オペラ、コンサートを中心に、日々の感想を記します。

「紫苑物語」のオペラ化

2018年07月03日 | 読書
 石川淳の「紫苑物語」を読んだのは、2019年2月に新国立劇場で初演される西村朗の新作オペラの原作だからだが、さて、それを読んでどうだったか。

 興味の的は、西村朗は新作オペラの原作に、なぜ本作を選んだか、という点にあったが、その点についてはよくわからなかった、というのが正直なところだ。本作は石川淳の代表作の一つで、石川淳は大作家の一人だが、だからといって、それだけでは新作オペラの原作に選ぶ決め手にはならないだろう。

 では、西村朗はかねがね本作が好きだったのか。それもわからない。もしそうだとしたら、本作のどこが好きなのか。
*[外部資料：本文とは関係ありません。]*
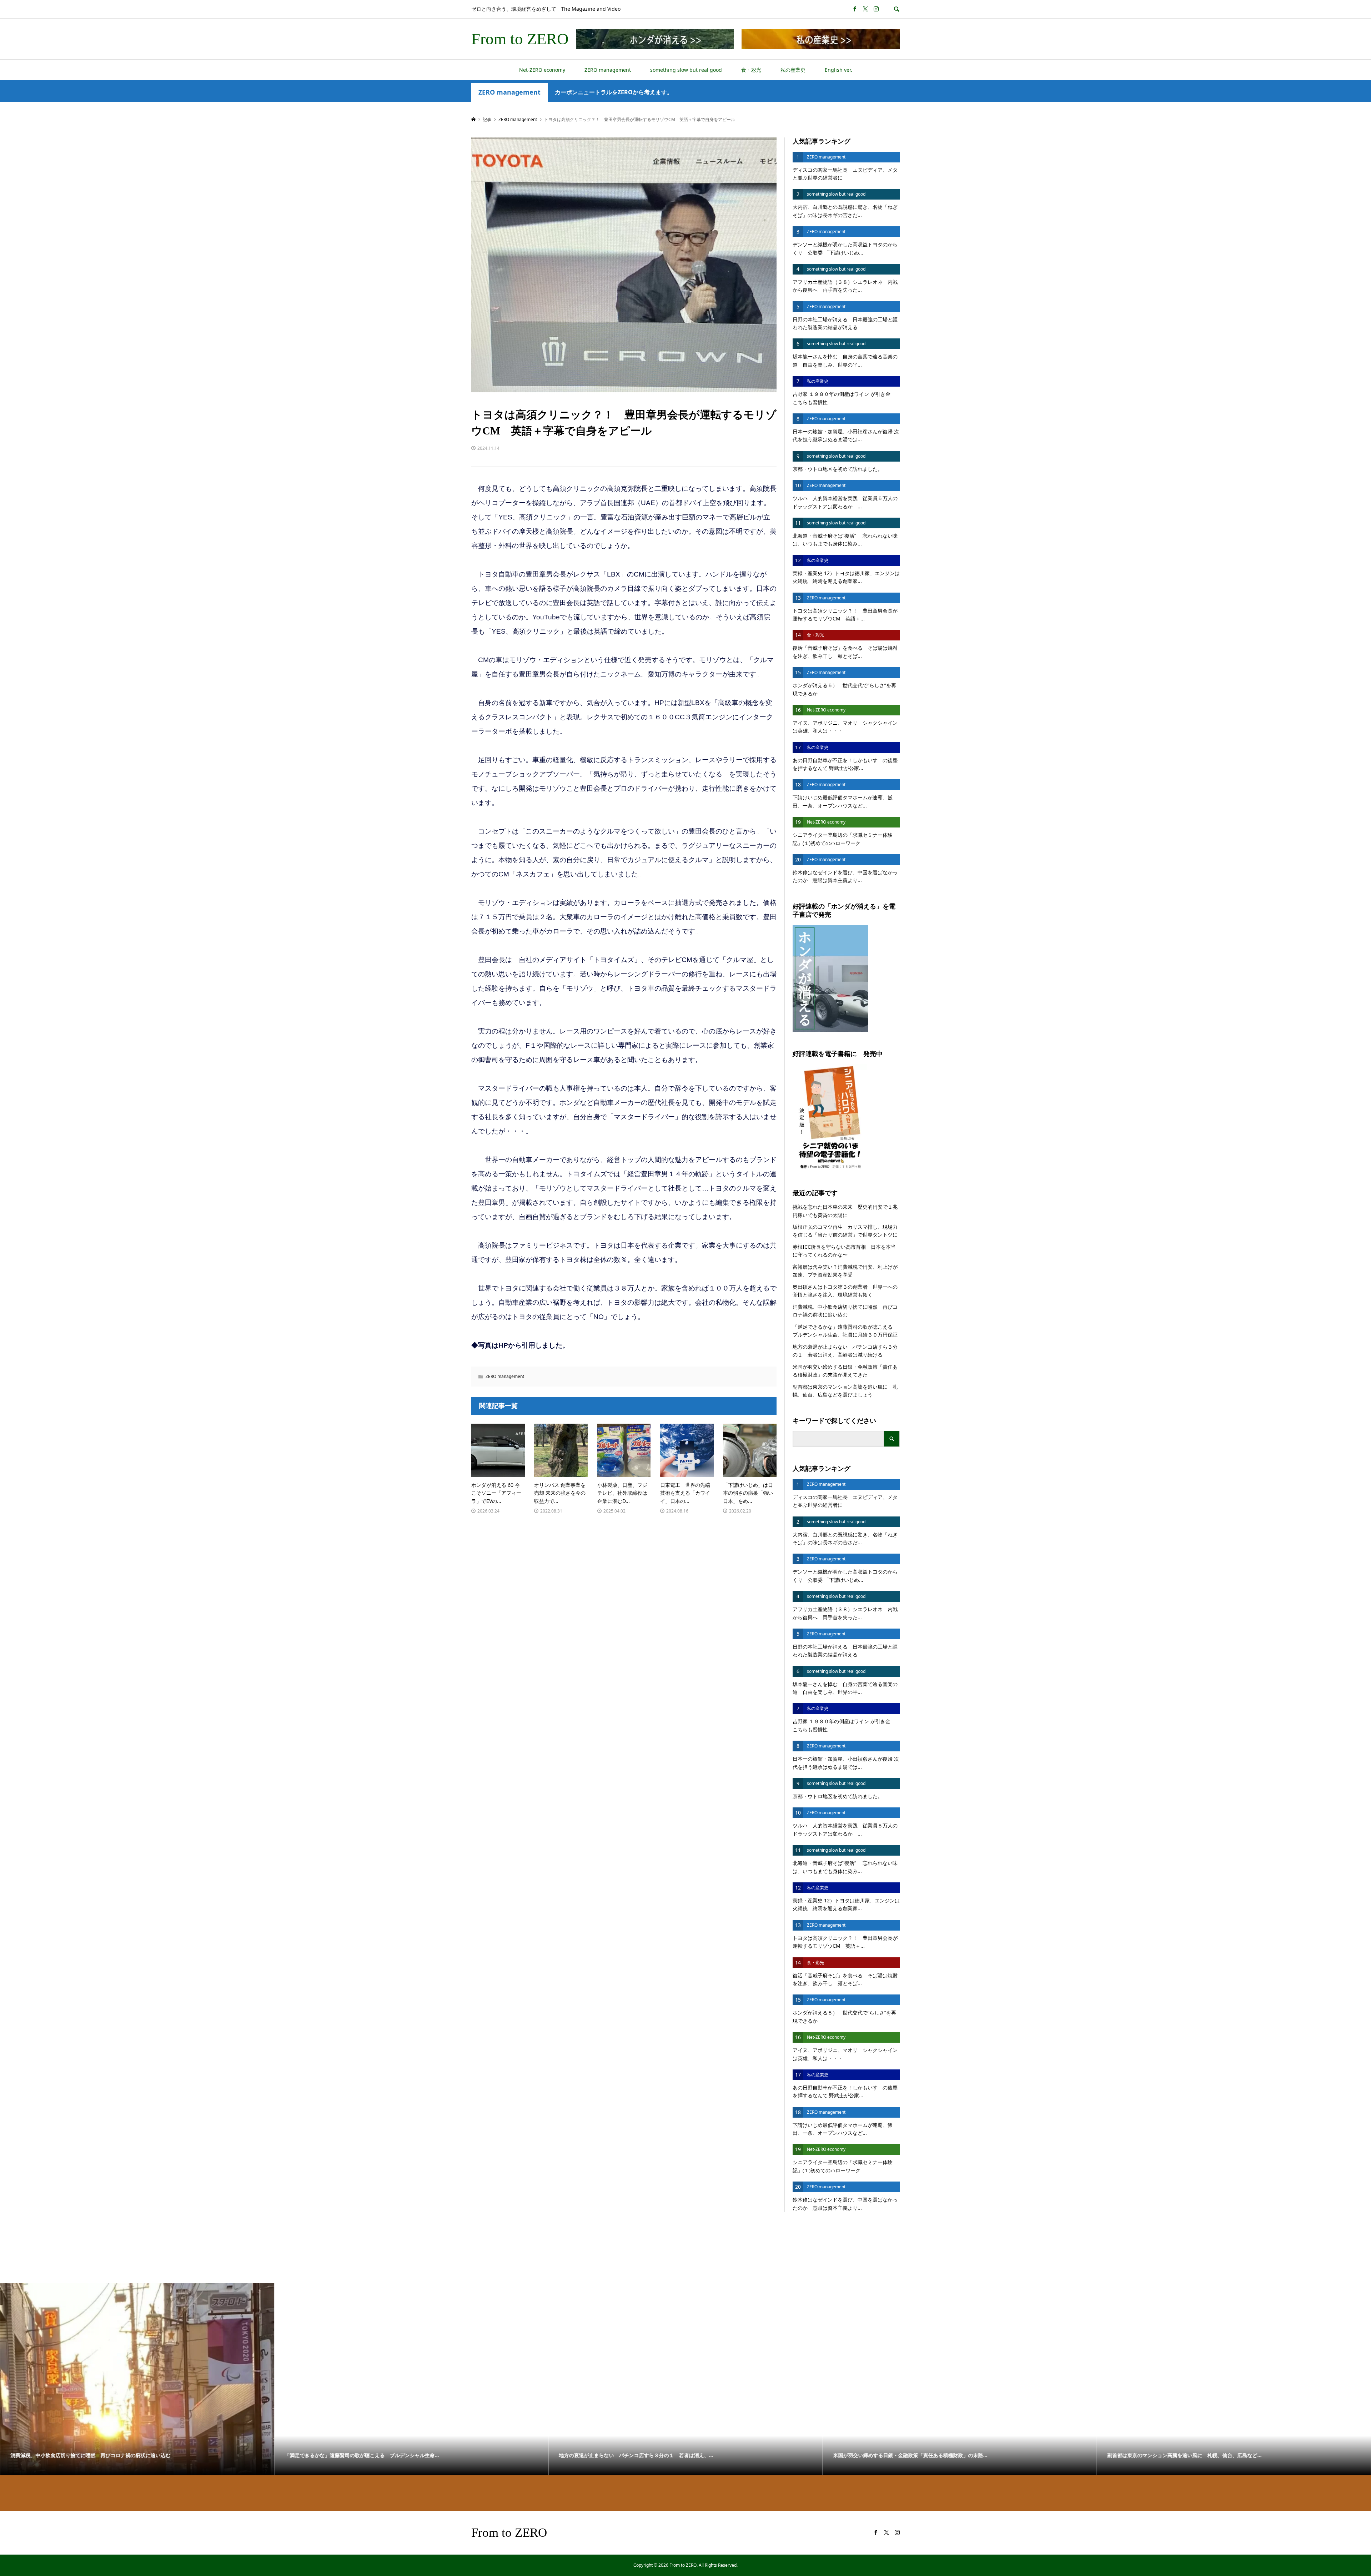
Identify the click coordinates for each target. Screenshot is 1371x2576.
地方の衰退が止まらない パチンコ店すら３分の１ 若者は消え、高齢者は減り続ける (845, 1350)
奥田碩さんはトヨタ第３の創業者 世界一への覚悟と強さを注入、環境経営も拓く (845, 1290)
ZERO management (607, 69)
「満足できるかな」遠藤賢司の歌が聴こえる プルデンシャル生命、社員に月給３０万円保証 (846, 1330)
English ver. (838, 69)
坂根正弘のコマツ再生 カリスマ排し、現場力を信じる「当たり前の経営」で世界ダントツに (845, 1230)
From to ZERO (520, 39)
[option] (137, 2379)
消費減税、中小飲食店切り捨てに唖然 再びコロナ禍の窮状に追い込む (845, 1310)
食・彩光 (751, 69)
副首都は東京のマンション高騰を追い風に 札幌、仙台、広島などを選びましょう (845, 1390)
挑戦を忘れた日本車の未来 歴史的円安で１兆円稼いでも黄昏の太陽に (845, 1210)
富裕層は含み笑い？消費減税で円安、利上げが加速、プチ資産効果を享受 (845, 1270)
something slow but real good (686, 69)
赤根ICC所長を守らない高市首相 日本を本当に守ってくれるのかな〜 (844, 1250)
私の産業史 (792, 69)
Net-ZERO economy (542, 69)
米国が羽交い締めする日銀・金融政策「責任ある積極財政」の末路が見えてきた (845, 1370)
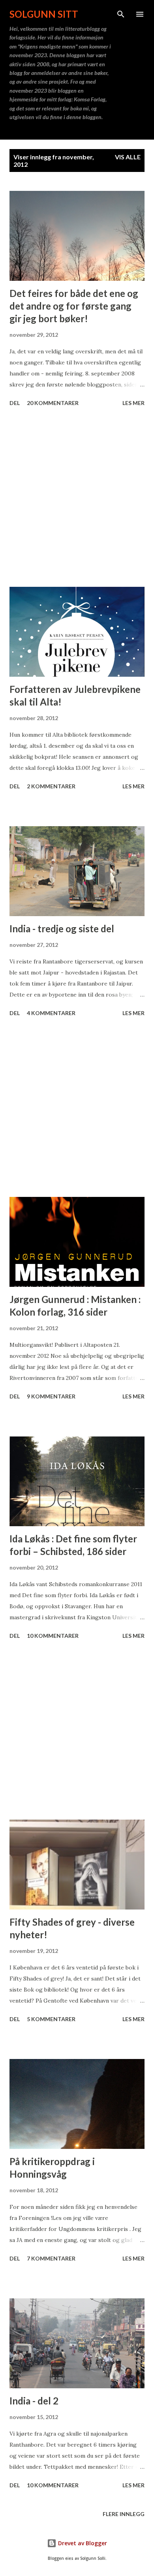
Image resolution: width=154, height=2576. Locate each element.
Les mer (133, 402)
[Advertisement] (77, 498)
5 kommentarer (51, 2019)
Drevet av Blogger (81, 2543)
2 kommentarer (51, 786)
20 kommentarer (53, 402)
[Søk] (121, 14)
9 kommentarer (51, 1396)
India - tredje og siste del (61, 928)
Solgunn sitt (43, 14)
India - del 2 (33, 2400)
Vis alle (128, 157)
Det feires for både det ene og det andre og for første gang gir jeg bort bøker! (73, 305)
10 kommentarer (53, 1635)
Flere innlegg (124, 2514)
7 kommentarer (51, 2258)
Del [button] (14, 402)
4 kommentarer (51, 1013)
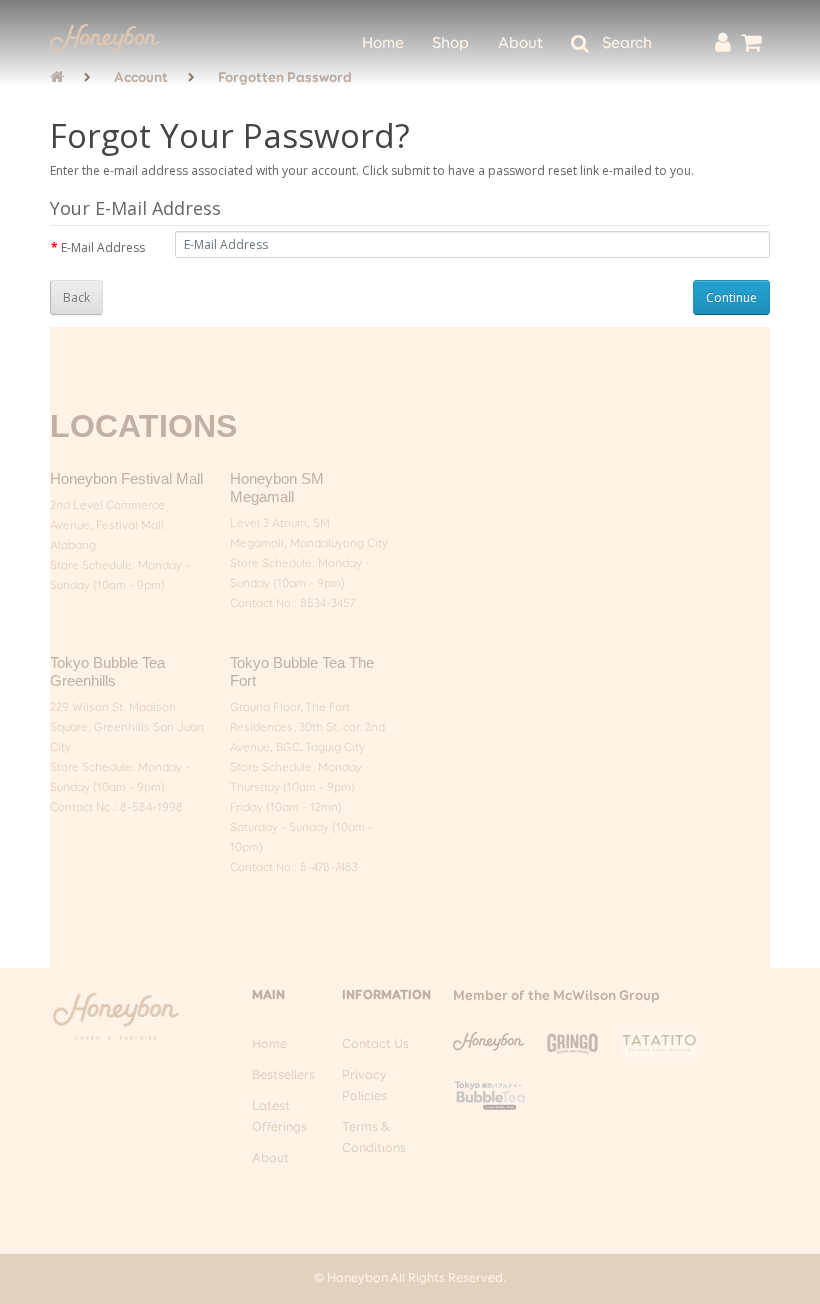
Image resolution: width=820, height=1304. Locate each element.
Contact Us (375, 1044)
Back (76, 297)
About (520, 44)
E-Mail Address (103, 247)
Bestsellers (283, 1075)
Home (383, 44)
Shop (450, 44)
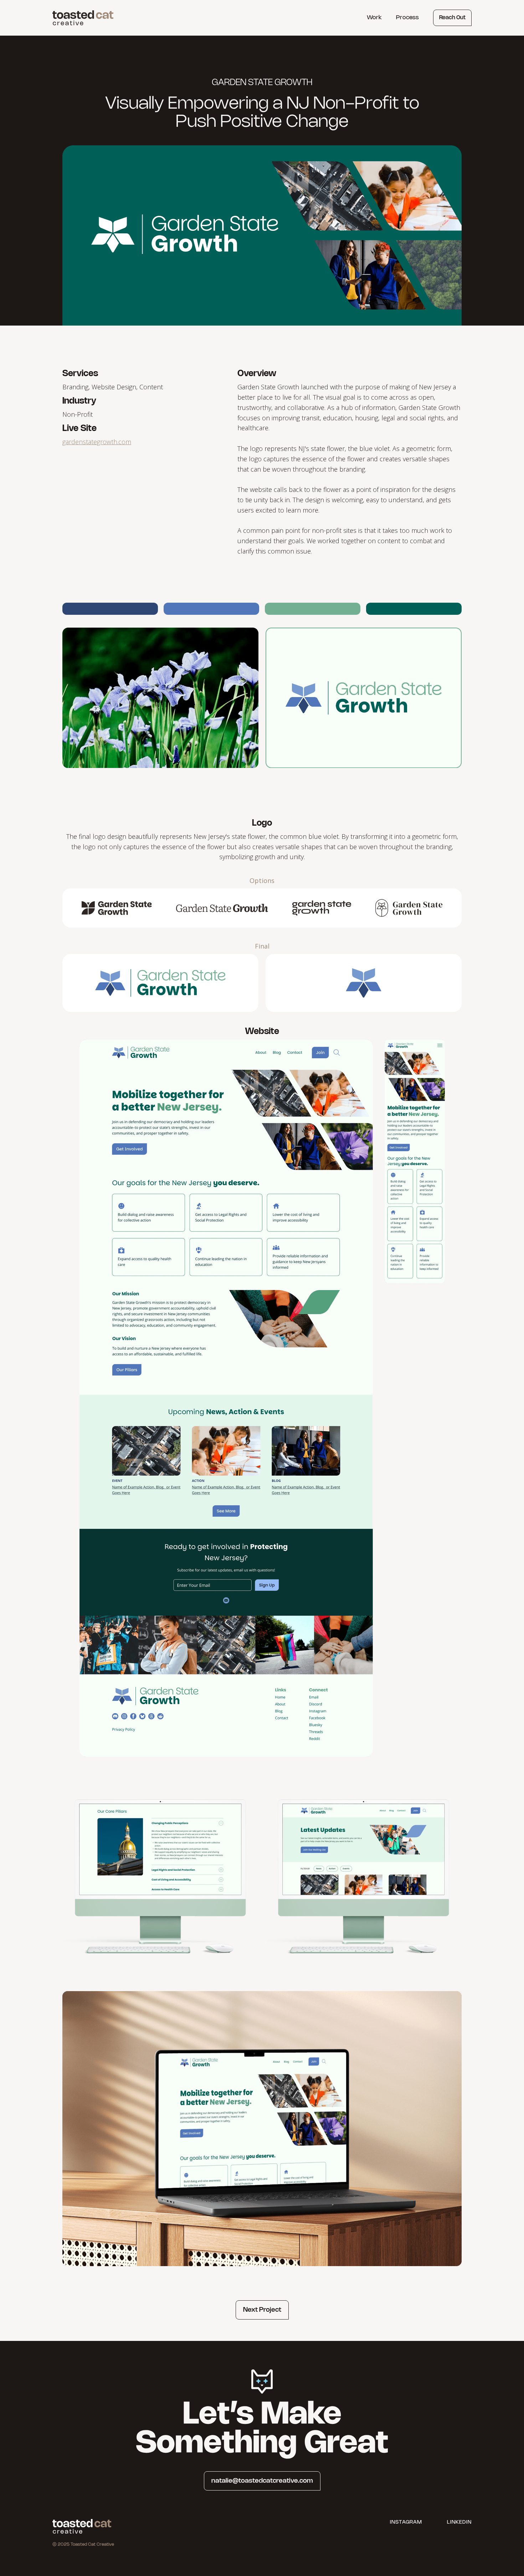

そういった点は、これから多くの情報が発信されるかもしれないが。

 本作はオペラ向きの作品だろうか。本作を読んで、まず感じることは、ワーグナーの「パルジファル」との類似点だ。「紫苑物語」に出てくる岩山の向こうの桃源郷は、「パルジファル」のモンサルバートを連想させる。かつては桃源郷の住民だったが、今は訳あって俗界にいる藤内は、クリングゾルそのもの。岩山の麓から頂上に至る道は「パルジファル」第1幕の場面転換の音楽。忠頼が放った矢を弓麻呂が手でつかむ場面は「パルジファル」第2幕とそっくり。

 だが、プロットは違う。一番の違いは、パルジファル=善に対して、忠頼=悪である点だ。忠頼は魔神となって仏に矢を射る。そのとき忠頼は谷底に落ちるが、忠頼の霊だろうか、悪鬼はその後も崖の上に残る。

 結末を引用すると、「月あきらかな夜、空には光がみち、谷は闇にとざされるころ」、崖には声が聞こえる。その「声は大きく、はてしなくひろがって行き、」ついには「岩山を越えてかなたの里にまでとどろきわたった」。「ひとは鬼の歌がきこえるといった」。

 では、西村朗は「鬼の歌」を書きたかったのだろうか。わたしは、そうだと思いたい。西村朗特有のヘテロフォニーの音楽が、そこでごうごうと鳴ってほしい。新国立劇場の空間を揺るがしてほしい。それは特別な音楽体験になるだろう。

 一方、悪役が主人公という点でも、新作オペラはユニークなものになりそうだ。具体的には佐々木幹郎の台本を俟たなければならないが、それがどんな切り口であれ、悪を描くオペラになるのは必定だろう。悪のオペラというと、「ポッペアの戴冠」、「ドン・ジョバンニ」、「ムツェンスク郡のマクベス夫人」などが思い浮かぶが、悪の描き方は三者三様だ。さて、新作オペラはどうなるか。